*** Records provided ***

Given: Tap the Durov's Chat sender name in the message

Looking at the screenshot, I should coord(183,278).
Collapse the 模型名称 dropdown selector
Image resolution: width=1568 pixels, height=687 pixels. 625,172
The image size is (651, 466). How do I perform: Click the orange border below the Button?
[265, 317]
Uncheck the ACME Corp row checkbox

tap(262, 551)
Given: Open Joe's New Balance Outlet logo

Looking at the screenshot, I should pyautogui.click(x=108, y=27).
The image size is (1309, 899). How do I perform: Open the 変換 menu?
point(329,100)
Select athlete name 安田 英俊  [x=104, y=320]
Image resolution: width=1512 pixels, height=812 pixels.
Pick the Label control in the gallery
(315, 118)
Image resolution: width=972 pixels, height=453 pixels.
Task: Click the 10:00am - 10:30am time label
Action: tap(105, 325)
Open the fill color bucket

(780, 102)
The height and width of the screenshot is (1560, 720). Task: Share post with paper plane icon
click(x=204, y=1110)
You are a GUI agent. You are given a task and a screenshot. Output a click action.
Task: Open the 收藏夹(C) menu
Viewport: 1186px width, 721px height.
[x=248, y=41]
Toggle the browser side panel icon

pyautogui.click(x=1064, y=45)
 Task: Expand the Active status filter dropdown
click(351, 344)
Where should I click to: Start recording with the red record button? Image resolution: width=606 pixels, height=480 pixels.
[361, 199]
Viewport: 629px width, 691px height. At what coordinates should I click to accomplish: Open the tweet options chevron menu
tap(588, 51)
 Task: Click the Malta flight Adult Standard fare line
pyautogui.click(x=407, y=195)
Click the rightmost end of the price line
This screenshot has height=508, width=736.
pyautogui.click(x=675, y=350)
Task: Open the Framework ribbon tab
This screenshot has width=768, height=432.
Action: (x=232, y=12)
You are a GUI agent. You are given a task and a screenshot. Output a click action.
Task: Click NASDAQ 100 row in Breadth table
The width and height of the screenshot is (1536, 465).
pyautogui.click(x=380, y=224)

*** End of Records provided ***

What you need to do:
Reproduce all of the entries word for word.

Answer to this task:
Given: Tap the Durov's Chat sender name in the message

Looking at the screenshot, I should coord(183,278).
Collapse the 模型名称 dropdown selector
Image resolution: width=1568 pixels, height=687 pixels. 625,172
The image size is (651, 466). How do I perform: Click the orange border below the Button?
[265, 317]
Uncheck the ACME Corp row checkbox

tap(262, 551)
Given: Open Joe's New Balance Outlet logo

Looking at the screenshot, I should pyautogui.click(x=108, y=27).
The image size is (1309, 899). How do I perform: Open the 変換 menu?
point(329,100)
Select athlete name 安田 英俊  [x=104, y=320]
Image resolution: width=1512 pixels, height=812 pixels.
Pick the Label control in the gallery
(315, 118)
Image resolution: width=972 pixels, height=453 pixels.
Task: Click the 10:00am - 10:30am time label
Action: tap(105, 325)
Open the fill color bucket

(780, 102)
The height and width of the screenshot is (1560, 720). Task: Share post with paper plane icon
click(x=204, y=1110)
You are a GUI agent. You are given a task and a screenshot. Output a click action.
Task: Open the 收藏夹(C) menu
Viewport: 1186px width, 721px height.
[x=248, y=41]
Toggle the browser side panel icon

pyautogui.click(x=1064, y=45)
 Task: Expand the Active status filter dropdown
click(351, 344)
Where should I click to: Start recording with the red record button? Image resolution: width=606 pixels, height=480 pixels.
[361, 199]
Viewport: 629px width, 691px height. At what coordinates should I click to accomplish: Open the tweet options chevron menu
tap(588, 51)
 Task: Click the Malta flight Adult Standard fare line
pyautogui.click(x=407, y=195)
Click the rightmost end of the price line
This screenshot has height=508, width=736.
pyautogui.click(x=675, y=350)
Task: Open the Framework ribbon tab
This screenshot has width=768, height=432.
Action: (x=232, y=12)
You are a GUI agent. You are given a task and a screenshot. Output a click action.
Task: Click NASDAQ 100 row in Breadth table
The width and height of the screenshot is (1536, 465).
pyautogui.click(x=380, y=224)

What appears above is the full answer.